Si on en sait un peu plus maintenant sur le groupe Cafom, que sait-on de ses actionnaires et surtout de son président ? France 2, qui consacrait le 8 mai 2016 un reportage au retour d’Arnaud Montebourg sur la scène politique, excite à ce sujet la curiosité. La caméra « surprend » un instant l’ex-ministre dans ses nouvelles activités professionnelles. Montebourg pose aux côtés d’Hervé Giaoui, le patron d’Habitat. S’ensuit cet échange sur le mode « spontané » entre l’employeur peu connu (HG) et l’employé célèbre (AM) : 

HG : « On n’a pas forcément les mêmes opinions. » 

AM : « Ça, on avait remarqué » (rire bruyant).

HG : « Moi je suis plutôt de droite. Mais si c’est la gauche qui nous amène la réussite, je prends, aucun problème… On a un point commun, on voudrait réussir en France. » 

Ce « plutôt à droite » sent la « private joke » et le téléspectateur ignore ce qu’il faut en comprendre. Hervé Giaoui est en effet plutôt à droite, mais aussi un peu plus que cela. Ardent militant pro-israélien, le patron d’Habitat a présidé l’Union des patrons juifs de France, UPJF, créée en 1997, une association qui défend « l’image d’Israël en France » afin de lutter « contre la désinformation » mais aussi pour « développer les partenariats économiques avec Israël ». 

En 2004, alors qu’Hervé Giaoui la préside, l’UPJF relaie l’appel d’Ariel Sharon aux juifs français que le leader du Likoud, la droite dure israélienne, invite à rejoindre Israël. Les autres dirigeants de cette union patronale sont à cette époque Richard Portugais, Claude Barouch (qui en 2007 a appelé à voter Nicolas Sarkozy), Edward Amiach (qui a fait sa carrière dans la grande distribution) ou encore François Célier.

Lié à l’American Council for world jewry, Hervé Giaoui encourage alors « ouvertement les juifs de France à financer les candidats pro-israéliens » comme l’écrit le site Forword.com (1). 

1. http://forward.com, Marc Perelman, « Israeli envoy vexed by role of US jews in France », 27 août 2004. 

Ambassadeur d’Israël en France (jusqu’en septembre 2005), Nissim Zvili s’en offusque à l’époque. Dans une lettre qu’il adresse, en juin 2004, au ministre israélien des Affaires étrangères, il évoque l’accord que le Congrès juif américain a passé avec l’UPJF et qui prévoie la fourniture de « conseils », des possibilités de formation ainsi qu’un soutien financier pour lutter contre l’antisémitisme. L’aide matérielle dont a bénéficiée l’UPJF a été confirmée en 2004 par un haut responsable du Congrès juif américain, David Twersky, qui n’a toutefois pas précisé son montant. Le président de l’UJPF de l’époque, Hervé Giaoui ne se montre pas plus précis.

--- EXTRAITS DE DONNÉES ---
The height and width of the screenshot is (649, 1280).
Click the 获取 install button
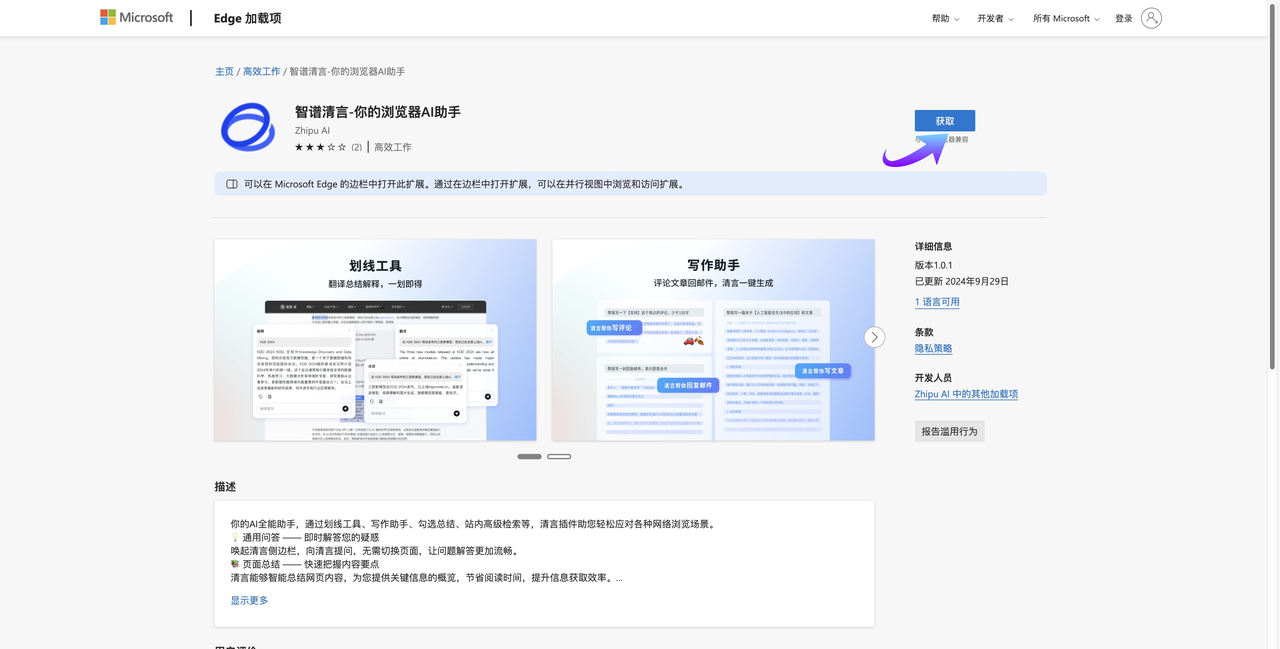click(944, 120)
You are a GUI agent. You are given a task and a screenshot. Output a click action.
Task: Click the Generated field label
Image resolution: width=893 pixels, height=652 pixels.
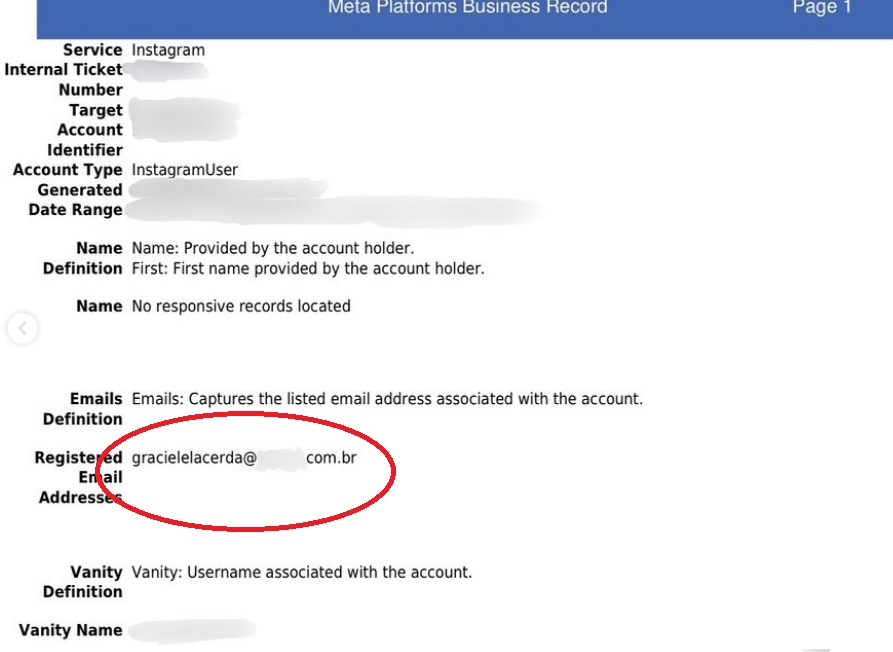[x=80, y=190]
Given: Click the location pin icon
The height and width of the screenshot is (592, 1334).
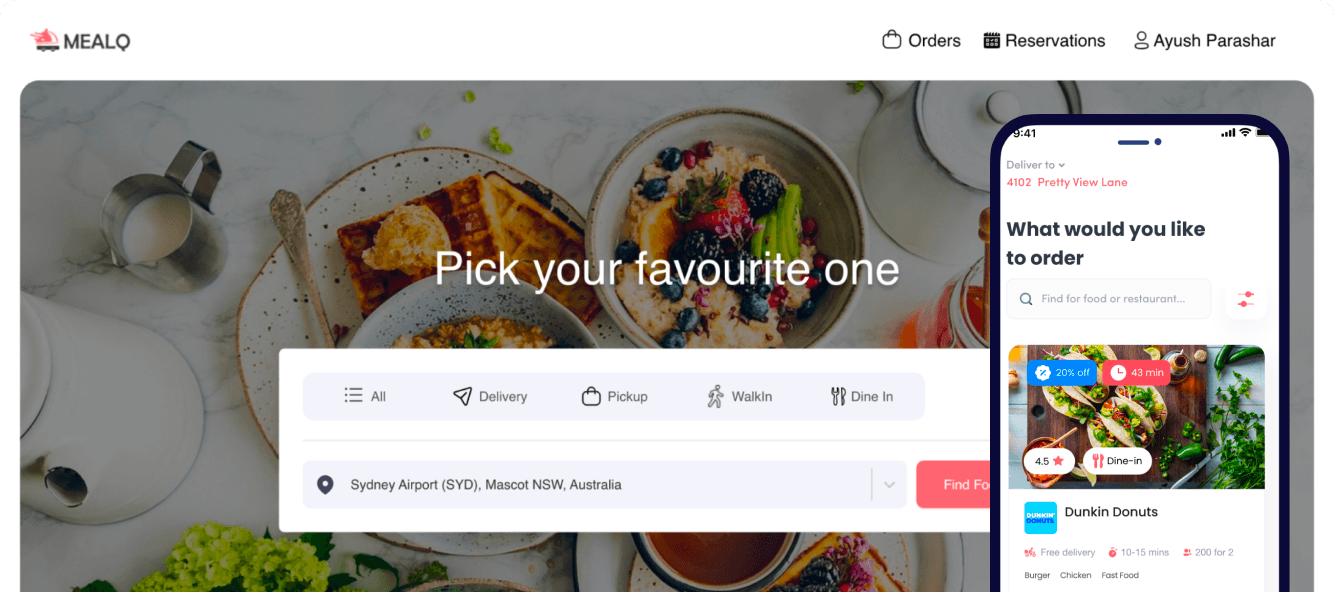Looking at the screenshot, I should 325,485.
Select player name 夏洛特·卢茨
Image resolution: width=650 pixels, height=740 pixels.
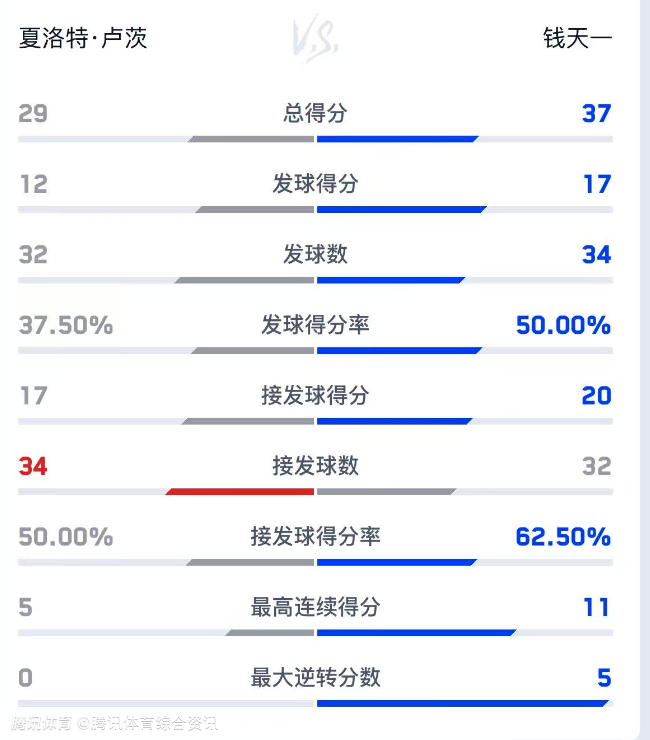(x=83, y=39)
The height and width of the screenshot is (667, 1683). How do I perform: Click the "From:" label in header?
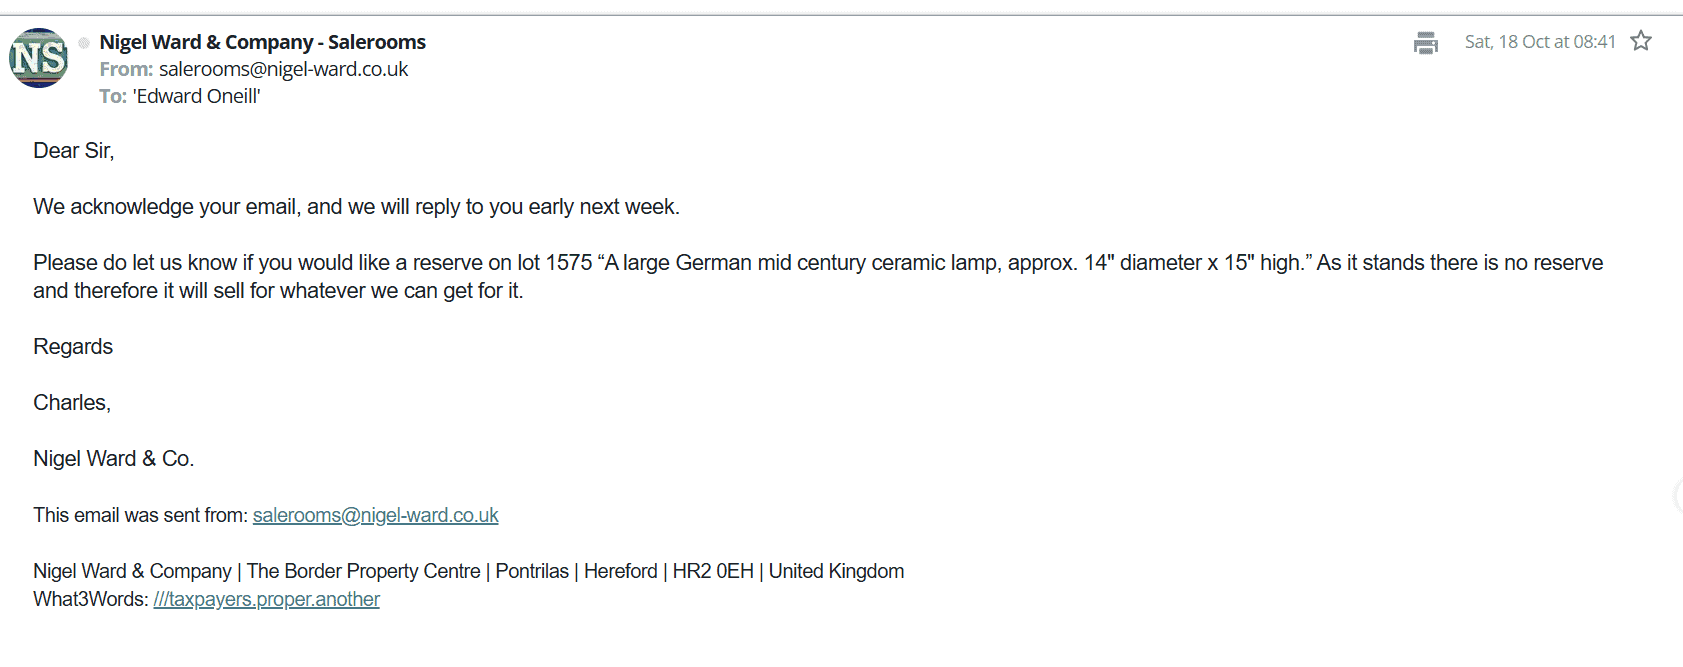[x=126, y=69]
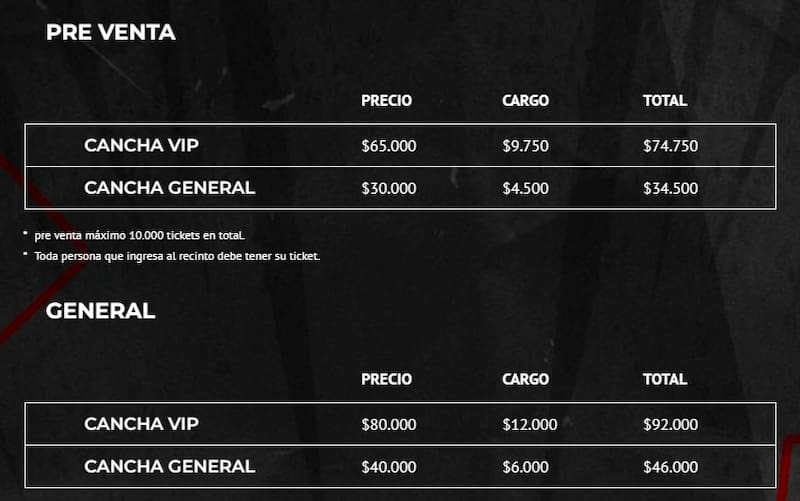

--- À COMPLÉTER ---
- a) Extrayez du texte sur Hervé Giaoui le passage qui commence par « 1. http://forward.com, Marc » et se poursuit jusqu'à « pas plus précis. ».
- b) Prolongez le texte sur Hervé Giaoui et l'UPJF à partir de sa dernière phrase.
Les données n'ont aucun lien avec le texte.

--- RÉPONSES ---
- a)
1. http://forward.com, Marc Perelman, « Israeli envoy vexed by role of US jews in France », 27 août 2004. 

Ambassadeur d’Israël en France (jusqu’en septembre 2005), Nissim Zvili s’en offusque à l’époque. Dans une lettre qu’il adresse, en juin 2004, au ministre israélien des Affaires étrangères, il évoque l’accord que le Congrès juif américain a passé avec l’UPJF et qui prévoie la fourniture de « conseils », des possibilités de formation ainsi qu’un soutien financier pour lutter contre l’antisémitisme. L’aide matérielle dont a bénéficiée l’UPJF a été confirmée en 2004 par un haut responsable du Congrès juif américain, David Twersky, qui n’a toutefois pas précisé son montant. Le président de l’UJPF de l’époque, Hervé Giaoui ne se montre pas plus précis.

- b)
Cet accord a suscité de nombreuses critiques jusqu’au sein du Conseil représentatif des institutions juives de France, le CRIF. Rassurant, Hervé Giaoui affirme alors qu’il s’agit simplement de « financer des campagnes de publicité pro-israéliennes ». Proche du Congrès juif américain dont le président Jack Rosen passe pour un chantre du néoconservatisme, Hervé Giaoui et l’UPJF se sont joints en avril 2005 à Jérusalem à une réunion de l’association des maires pro-­israéliens. Côté français, celle-ci est représentée par le député-maire de Levallois-Perret, Patrick Balkany, invité à Jérusalem par l’UPJF. Lors de sa visite, il dépose une gerbe de fleurs à Yad Vashem flanqué d’Hervé Giaoui, qui n’est plus désormais que le président d’honneur de l’UPJF (1) .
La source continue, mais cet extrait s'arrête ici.